| Your instructions |
Count the lines in the data below that contain the string "link", with case counting, and give only the number.

| Data entries |
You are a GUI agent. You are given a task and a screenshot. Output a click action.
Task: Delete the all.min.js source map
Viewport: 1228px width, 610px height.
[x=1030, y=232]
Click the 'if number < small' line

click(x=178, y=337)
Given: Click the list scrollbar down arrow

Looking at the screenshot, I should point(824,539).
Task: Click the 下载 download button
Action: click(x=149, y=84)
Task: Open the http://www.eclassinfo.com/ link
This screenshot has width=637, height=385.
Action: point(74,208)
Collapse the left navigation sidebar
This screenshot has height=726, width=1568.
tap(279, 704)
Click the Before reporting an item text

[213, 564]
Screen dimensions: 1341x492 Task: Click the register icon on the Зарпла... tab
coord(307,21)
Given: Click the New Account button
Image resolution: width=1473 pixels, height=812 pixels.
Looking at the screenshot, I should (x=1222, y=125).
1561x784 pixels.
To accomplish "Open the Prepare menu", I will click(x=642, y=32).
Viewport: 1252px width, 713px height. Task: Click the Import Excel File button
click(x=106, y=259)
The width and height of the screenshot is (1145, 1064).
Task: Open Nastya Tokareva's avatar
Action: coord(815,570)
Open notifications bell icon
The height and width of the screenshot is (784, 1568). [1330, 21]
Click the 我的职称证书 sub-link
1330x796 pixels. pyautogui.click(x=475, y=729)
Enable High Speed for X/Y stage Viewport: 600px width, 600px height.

| Result of this task |
2